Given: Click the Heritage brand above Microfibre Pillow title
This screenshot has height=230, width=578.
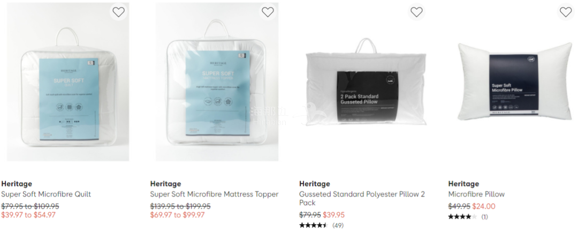Looking at the screenshot, I should 463,184.
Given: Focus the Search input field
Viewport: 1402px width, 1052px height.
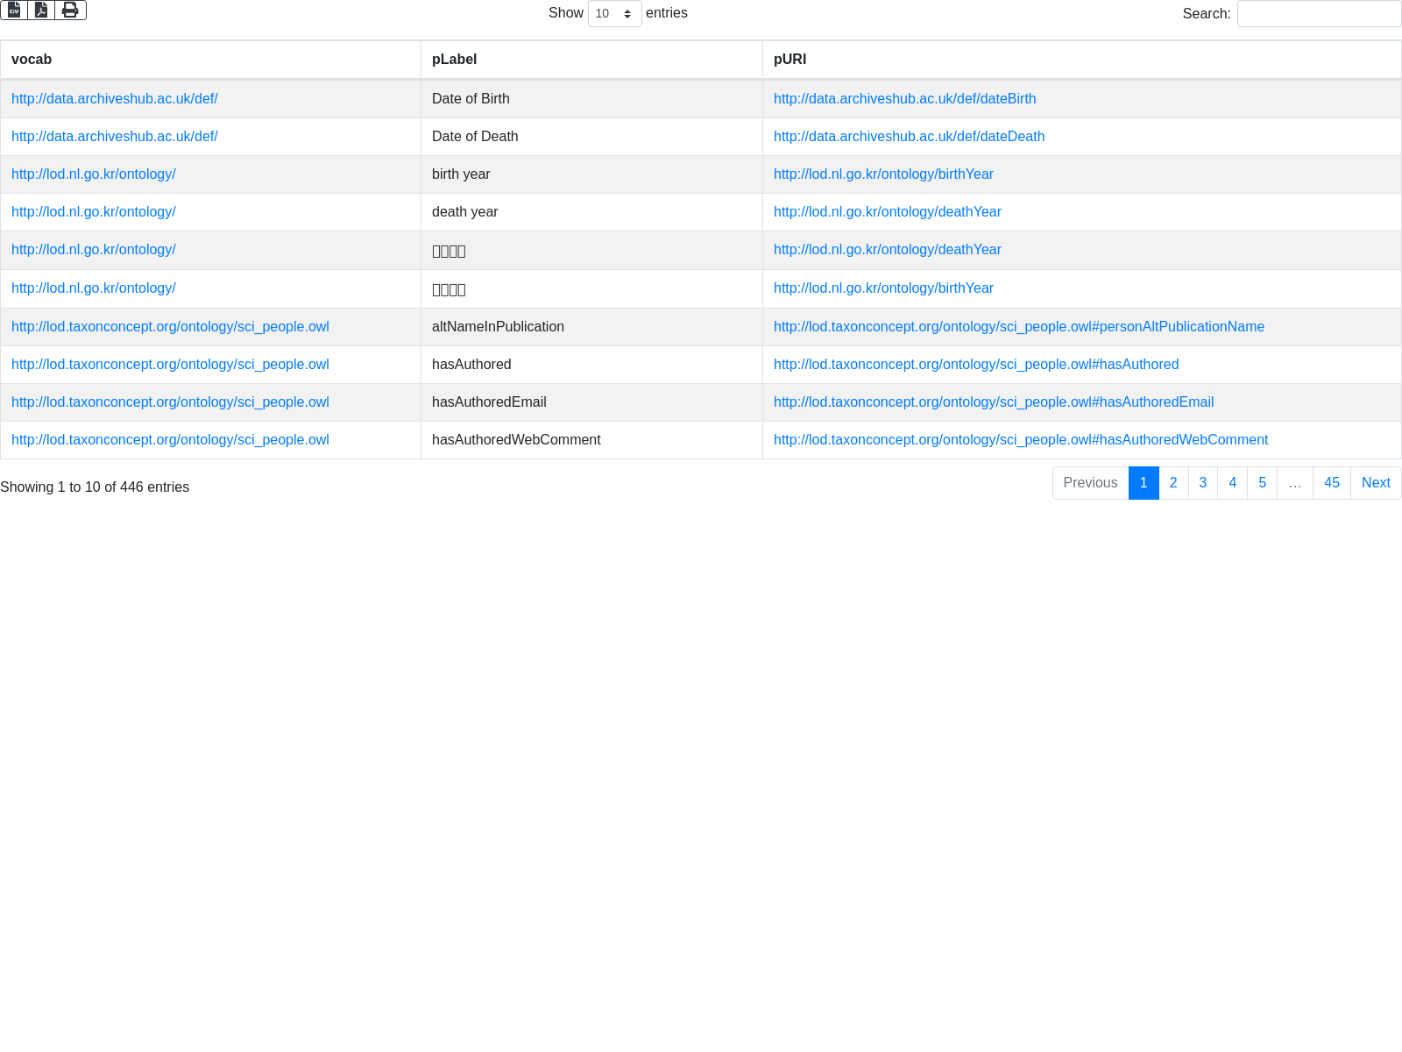Looking at the screenshot, I should [x=1319, y=13].
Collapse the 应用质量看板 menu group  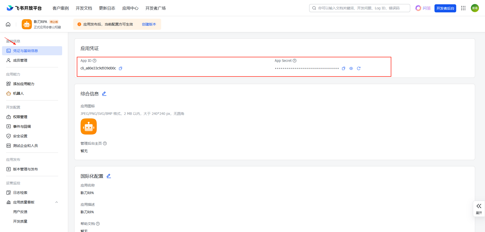coord(57,202)
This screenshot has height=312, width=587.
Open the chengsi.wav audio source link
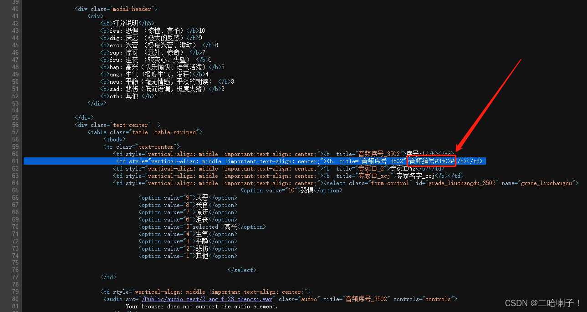[x=207, y=299]
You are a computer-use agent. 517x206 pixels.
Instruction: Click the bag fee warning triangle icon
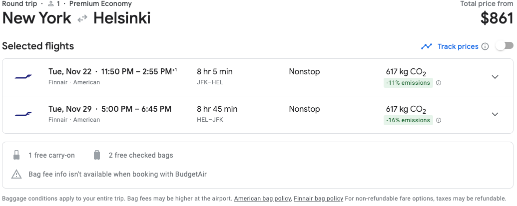tap(17, 174)
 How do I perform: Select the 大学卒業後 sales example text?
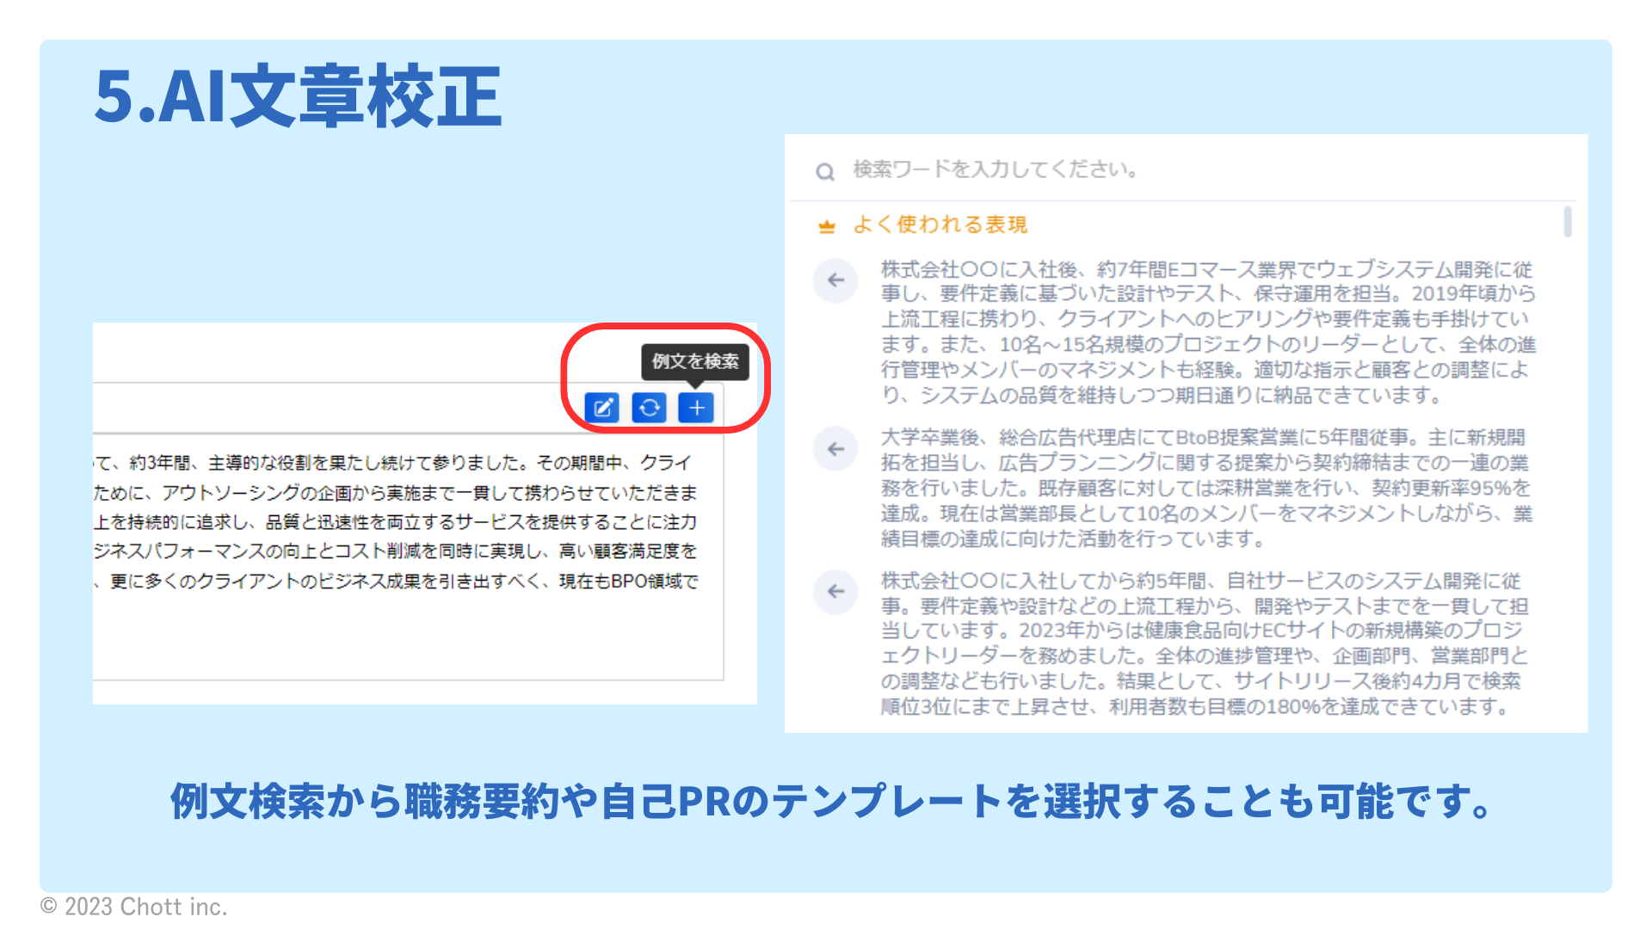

::::::::

For the listing above, give the number of lines that contain the string "Given" and nothing else.

2